The level is generally increasing except for variations within the shells. This can be attributed to the increasing number of interactions an additional neutron is involved in. But the slope of this general relationship is decreasing with increasing number of neutrons because in higher level shells the distance between an additional neutron and the other particles is larger.

Comparison of the Effects

Now the effects of subtracting one neutron from each alpha nuclide can be compared with the effects of adding one neutron.

The relationships seem to be approaching a constant separation.
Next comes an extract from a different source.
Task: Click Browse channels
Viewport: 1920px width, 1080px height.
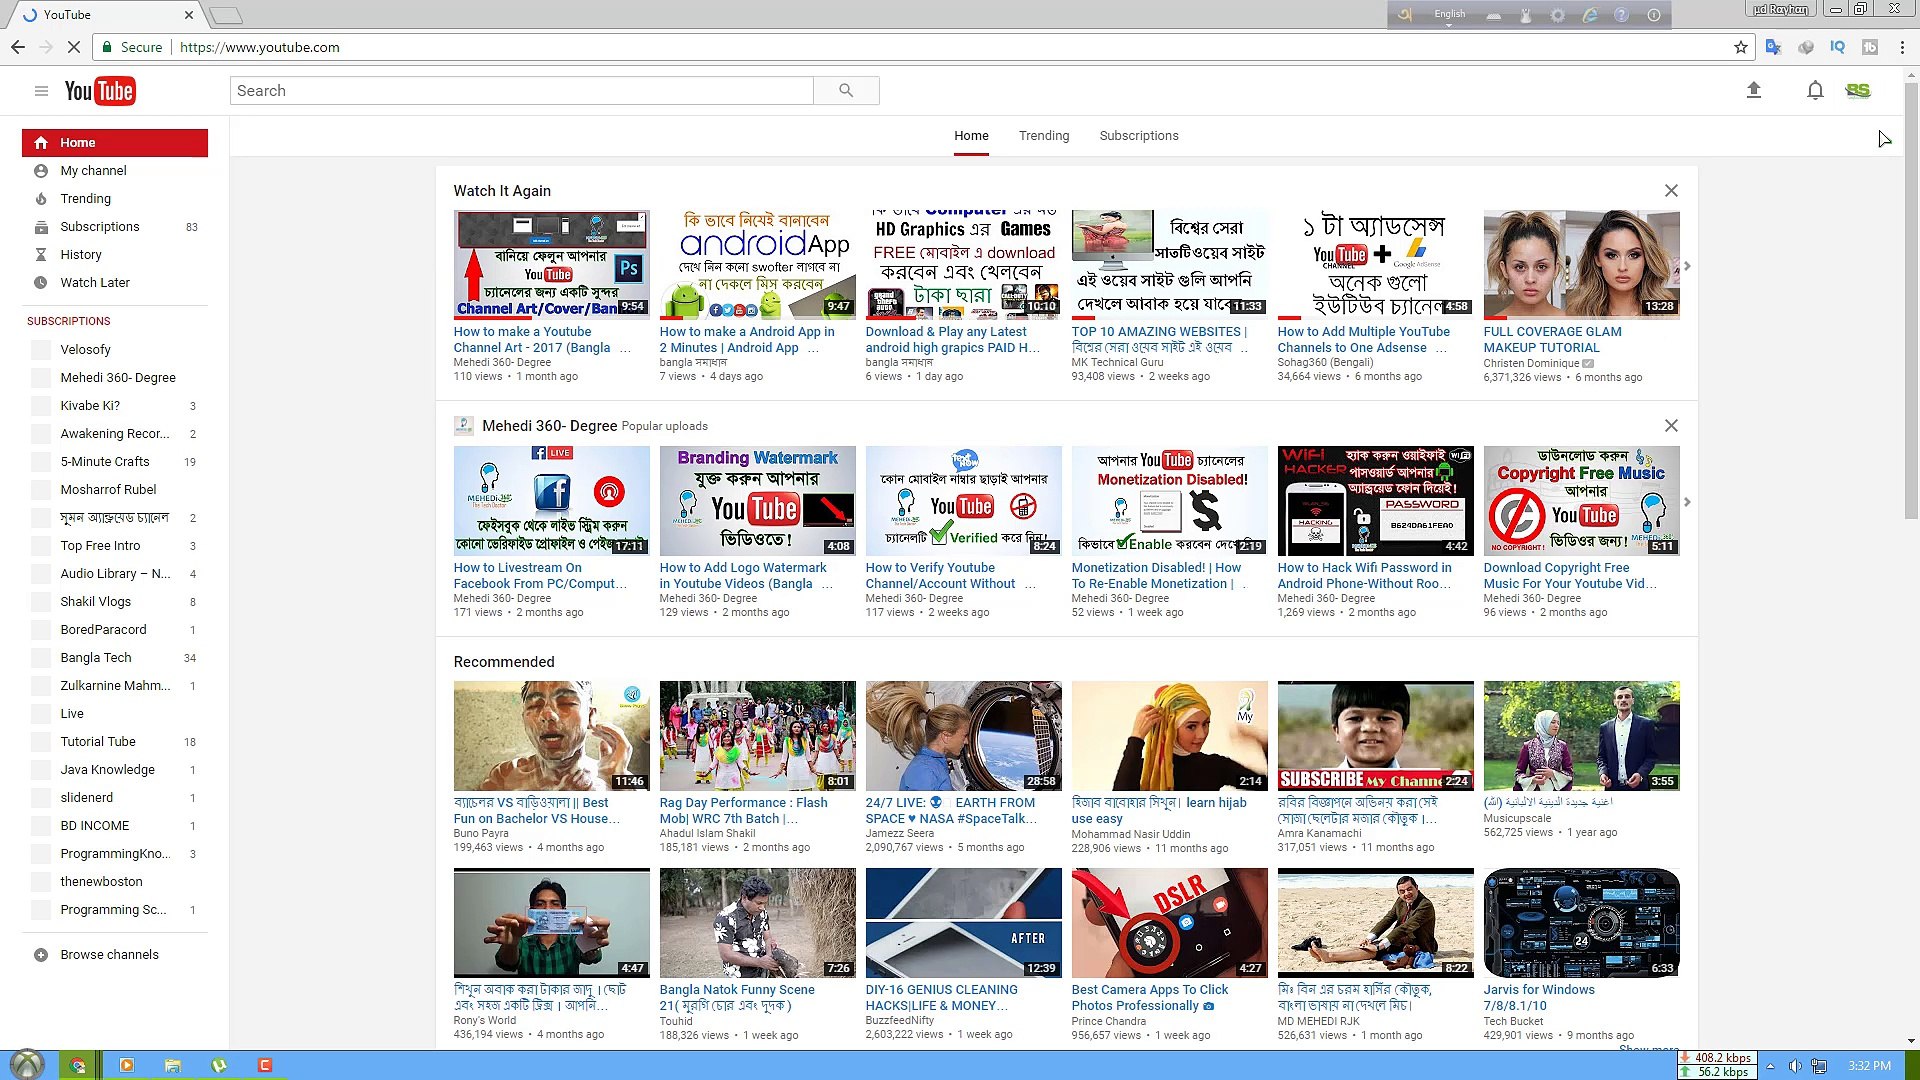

This is illustrated in the graph of the differences of the two relationships.

The patterns are so different for the two effects that it seems to indicate a mutual exclusivity; i.e., if a neutron is involved in the formation of an alpha particle then it is not involved in the interactions with the other nucleons in the nucleus. This would be a very important phenomenon if true.

It is notable that the relationships for the smaller nuclides appears to be more regular than for the larger nuclides. Again the shape suggests a relationship of the form

DBE = α + β/Nγ
or, equivalently
ln(BE-α) = ln(β) − γln(N)

where DBE is the difference in the two effects on binding energy and again N is the number of neutrons.

When α is chosen to maximize the coefficient of determination (R²) of the regression equation the resulting equation is

ln(DBE+3.45) = 3.50124 − 0.38705ln(N)
R² = 0.97143

Surprisingly the method indicates that asymptotically the effect of an additional neutron would be greater than the effect of the formation of an alpha particle. The display of ln(DBE+3.45) versu ln(N) is shown below.

Conclusions

The implication the above material is that alpha particles are formed within nuclides only up to a certain limit. Thereafter it is more effective energetically for the nucleons to remain separate.

The pattern of the effect of subtracting one neutron from each alpha nuclide indicates that there is a roughly constant effect on binding energy of the formation of an alpha particle with in a nucleus. There is a relatively small effect having to do with the interaction of the neutron which completes the formation of the alpha particle with the other nucleons in the nucleus.